I seem to recall seeing something in Computerworld recently (written
by John Gilmore et al, I think) about the SPA reaching an agreement
with the "northern entity" regarding export of shrink-wrapped software
which contained encryption functionality. I think there was some
concern that the allowable key sizes were rather small, as well. Can
someone (John??) fill us in on the details of the agreement (what's
covered, constraints on key size, etc.)? Or is it classified :-)
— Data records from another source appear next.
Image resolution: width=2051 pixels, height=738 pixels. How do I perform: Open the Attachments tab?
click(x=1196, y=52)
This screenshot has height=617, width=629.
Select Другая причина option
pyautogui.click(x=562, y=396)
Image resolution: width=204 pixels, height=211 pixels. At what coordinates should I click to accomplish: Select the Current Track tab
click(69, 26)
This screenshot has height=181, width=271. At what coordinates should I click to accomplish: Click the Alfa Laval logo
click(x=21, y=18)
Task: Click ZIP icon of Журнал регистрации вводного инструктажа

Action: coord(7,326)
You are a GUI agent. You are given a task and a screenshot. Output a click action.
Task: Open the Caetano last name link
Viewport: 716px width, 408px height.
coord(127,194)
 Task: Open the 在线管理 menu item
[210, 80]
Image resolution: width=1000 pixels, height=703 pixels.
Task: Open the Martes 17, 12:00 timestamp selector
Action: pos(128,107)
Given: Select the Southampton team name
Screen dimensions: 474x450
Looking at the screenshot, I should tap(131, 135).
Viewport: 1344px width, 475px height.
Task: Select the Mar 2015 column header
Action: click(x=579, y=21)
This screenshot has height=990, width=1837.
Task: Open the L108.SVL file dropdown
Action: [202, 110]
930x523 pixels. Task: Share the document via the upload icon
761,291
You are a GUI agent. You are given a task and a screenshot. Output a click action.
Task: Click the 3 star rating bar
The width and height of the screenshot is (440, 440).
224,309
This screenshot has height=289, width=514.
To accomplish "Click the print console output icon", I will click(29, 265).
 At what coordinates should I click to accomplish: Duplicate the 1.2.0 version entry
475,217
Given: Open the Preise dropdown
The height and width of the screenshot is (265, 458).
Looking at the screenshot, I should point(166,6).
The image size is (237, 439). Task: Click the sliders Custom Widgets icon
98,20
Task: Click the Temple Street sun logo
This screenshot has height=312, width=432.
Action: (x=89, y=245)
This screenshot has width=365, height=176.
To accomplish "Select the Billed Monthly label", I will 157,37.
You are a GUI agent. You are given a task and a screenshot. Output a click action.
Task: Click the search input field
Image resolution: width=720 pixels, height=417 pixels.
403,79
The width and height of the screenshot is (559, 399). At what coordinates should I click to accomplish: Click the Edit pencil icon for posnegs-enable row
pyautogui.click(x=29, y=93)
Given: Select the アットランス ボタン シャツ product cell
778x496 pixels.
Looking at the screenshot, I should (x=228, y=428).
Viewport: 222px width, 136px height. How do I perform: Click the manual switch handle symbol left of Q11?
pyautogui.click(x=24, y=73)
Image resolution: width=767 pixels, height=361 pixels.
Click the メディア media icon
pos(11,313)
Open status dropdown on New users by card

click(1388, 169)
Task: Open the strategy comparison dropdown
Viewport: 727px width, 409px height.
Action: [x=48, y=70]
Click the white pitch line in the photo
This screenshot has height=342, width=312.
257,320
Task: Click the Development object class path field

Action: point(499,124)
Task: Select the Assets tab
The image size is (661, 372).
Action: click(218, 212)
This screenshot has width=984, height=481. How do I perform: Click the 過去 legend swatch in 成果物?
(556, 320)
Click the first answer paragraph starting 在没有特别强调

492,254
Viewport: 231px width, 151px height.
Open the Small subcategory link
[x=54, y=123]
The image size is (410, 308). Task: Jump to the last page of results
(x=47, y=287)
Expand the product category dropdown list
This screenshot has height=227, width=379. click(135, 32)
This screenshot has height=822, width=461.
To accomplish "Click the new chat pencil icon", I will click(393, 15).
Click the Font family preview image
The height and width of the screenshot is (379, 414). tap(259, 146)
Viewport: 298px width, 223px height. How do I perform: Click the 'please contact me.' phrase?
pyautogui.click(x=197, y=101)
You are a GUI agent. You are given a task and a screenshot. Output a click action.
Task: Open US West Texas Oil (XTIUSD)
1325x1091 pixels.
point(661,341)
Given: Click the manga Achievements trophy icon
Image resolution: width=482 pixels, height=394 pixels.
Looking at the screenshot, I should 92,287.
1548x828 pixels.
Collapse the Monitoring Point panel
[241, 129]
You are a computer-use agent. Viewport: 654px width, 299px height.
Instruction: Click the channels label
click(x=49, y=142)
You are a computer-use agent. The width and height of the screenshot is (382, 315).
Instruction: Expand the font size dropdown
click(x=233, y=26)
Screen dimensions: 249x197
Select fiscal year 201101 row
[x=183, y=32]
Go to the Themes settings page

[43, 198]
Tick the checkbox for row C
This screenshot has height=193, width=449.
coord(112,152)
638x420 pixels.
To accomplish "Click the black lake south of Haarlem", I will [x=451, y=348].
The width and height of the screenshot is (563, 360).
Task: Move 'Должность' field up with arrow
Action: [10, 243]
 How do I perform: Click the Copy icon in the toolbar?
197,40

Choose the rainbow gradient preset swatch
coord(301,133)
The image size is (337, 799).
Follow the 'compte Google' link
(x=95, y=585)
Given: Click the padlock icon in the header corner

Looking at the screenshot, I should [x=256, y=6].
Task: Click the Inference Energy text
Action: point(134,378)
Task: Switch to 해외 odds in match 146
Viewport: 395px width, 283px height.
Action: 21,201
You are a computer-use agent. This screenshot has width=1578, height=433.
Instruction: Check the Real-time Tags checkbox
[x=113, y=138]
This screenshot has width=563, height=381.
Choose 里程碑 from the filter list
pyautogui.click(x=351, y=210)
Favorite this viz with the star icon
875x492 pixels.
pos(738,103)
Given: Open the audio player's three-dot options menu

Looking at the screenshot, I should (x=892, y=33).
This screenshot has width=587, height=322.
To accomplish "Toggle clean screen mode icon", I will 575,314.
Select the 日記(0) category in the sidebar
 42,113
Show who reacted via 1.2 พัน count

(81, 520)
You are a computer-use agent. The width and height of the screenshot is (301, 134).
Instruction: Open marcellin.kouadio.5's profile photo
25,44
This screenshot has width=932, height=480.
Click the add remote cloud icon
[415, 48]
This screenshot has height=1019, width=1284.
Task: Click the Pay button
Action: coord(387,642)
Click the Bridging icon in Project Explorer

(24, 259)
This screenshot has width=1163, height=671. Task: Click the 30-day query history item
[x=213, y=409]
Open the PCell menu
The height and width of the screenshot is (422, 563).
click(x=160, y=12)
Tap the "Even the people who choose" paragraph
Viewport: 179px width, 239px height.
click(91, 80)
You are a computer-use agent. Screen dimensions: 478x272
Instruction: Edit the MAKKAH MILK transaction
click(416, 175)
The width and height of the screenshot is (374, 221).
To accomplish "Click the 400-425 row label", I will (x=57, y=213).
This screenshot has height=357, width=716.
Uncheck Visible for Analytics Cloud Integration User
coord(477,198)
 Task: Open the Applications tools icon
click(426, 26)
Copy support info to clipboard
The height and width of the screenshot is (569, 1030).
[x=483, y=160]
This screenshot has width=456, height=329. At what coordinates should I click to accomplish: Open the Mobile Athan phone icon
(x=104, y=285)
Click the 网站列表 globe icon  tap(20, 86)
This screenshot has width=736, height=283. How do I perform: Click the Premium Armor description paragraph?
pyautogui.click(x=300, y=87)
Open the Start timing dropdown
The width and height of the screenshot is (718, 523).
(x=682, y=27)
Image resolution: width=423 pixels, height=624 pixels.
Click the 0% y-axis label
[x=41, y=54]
The Software Publishers' Association was negotiating with the US
National Security Agency over export of commercial software containing
cryptography. These negotiations fell through, approximately when
they became publicly known; which was cause and which was effect remains
unclear. I have received permission to post the draft agreement, but
have not yet scanned it in.
The summary is that it allowed inferior cryptography with very limited
key sizes. The only algorithms allowed are RSA-proprietary block
ciphers, unexamined by public cryptographers, leading one to wonder
whether this is a quid-pro-quo for something RSA is doing/has done for
NSA. It also requires that any initializing vector appear in the
clear in the message -- leading me to wonder whether NSA's large scale
decryption hardware would be foiled by secret, random, initialization
vectors.
Had the agreement been signed, it would not have affected PEM
availability, since PEM uses stronger encryption (DES). It might have
had an effect desired by NSA, though: people would work on an
"insecure PEM subset" that would incorporate exportable encryption, to
give users the illusion of security without any actual security. I
hope that instead, the world cryptographic and email communities can
instead build PEM software in a free country, as the basis for
worldwide private email using the PEM standards.